Wanting what someone else has caused FOMO for San Francisco software engineer Michael Miller, 27. After scrolling through friends’ social posts featuring their new wireless headphones or new computer, buying these items can feel necessary—even though Miller already owns the gadgets he needs. “In those scenarios, psychologists say you have to wait a little, so I do,” explains Miller. He adds if he sees the item again and it evokes the same strong emotion, he typically buys it.

How might FOMO affect you?

FOMO might affect you by making you feel inadequate compared to others. While some FOMO is about missing out on fun things, Dr. Hargrove says it’s often tied to deeper feelings of falling behind—whether that’s socially, professionally, or financially.

That feeling of falling behind can directly impact your finances. Seeing friends on extravagant vacations or upgrading their homes can trigger impulse spending to make you feel like you’re keeping up with people in your social circle, at a similar professional level, or in the same age group, says Dr. Hargrove. All that spending, though, can leave little money left for practical needs, like emergency savings and retirement savings. Fidelity suggests setting aside $1,000 for emergencies and then working up to saving 3 to 6 months’ worth of expenses. Fidelity also suggests saving 15% of your pre-tax income, including any employer match, for your retirement, to maintain your current lifestyle in retirement. Both of these are harder to achieve if you’re dedicating your budget to keeping up with your perception of your peers.

How to minimize FOMO

There are several strategies that could help reduce FOMO—and tamp down on the spending that often follows it.

Practice gratitude

Shifting your attention to things in your life that make you happy can curb the urge to splurge. “Taking the time to appreciate what you already do or have can go a long way,” Dr. Hargrove says.

Set clear goals

Fela Kuhn-Pourqué, 34, a life coach in Clearwater, Florida, says prioritizing long-term money goals—including setting aside money for entrepreneurial ventures, traveling with her young child, and saving for retirement—has made it simpler to limit day-to-day spending. “For me, it’s all about having the vision,” she says. “I’m pretty clear on what I want in 5 or even 10 years, and this pull is so much stronger than going and spending money at a restaurant.”

Given material —
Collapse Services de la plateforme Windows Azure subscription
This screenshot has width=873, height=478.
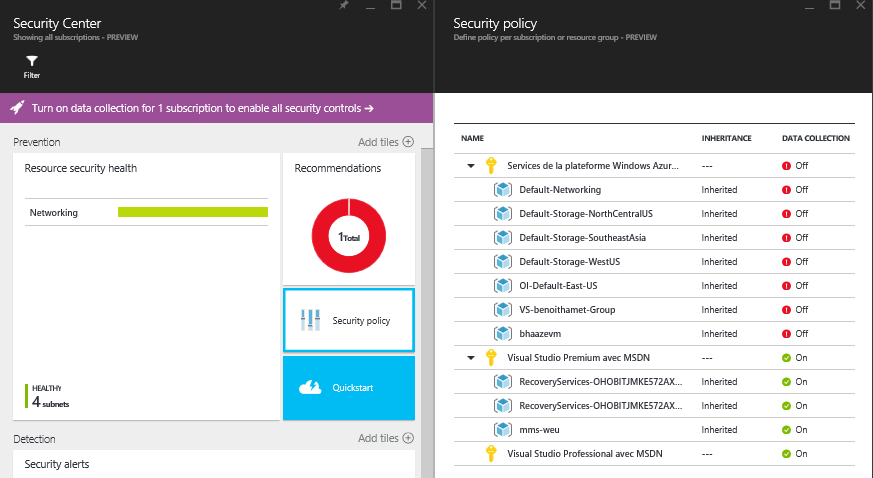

Work instructions —
Please reproduce the passage of the FOMO article from "There are several" to "Dr. Hargrove says.". The data has no connection to the FOMO article.

Answer area —
There are several strategies that could help reduce FOMO—and tamp down on the spending that often follows it.

Practice gratitude

Shifting your attention to things in your life that make you happy can curb the urge to splurge. “Taking the time to appreciate what you already do or have can go a long way,” Dr. Hargrove says.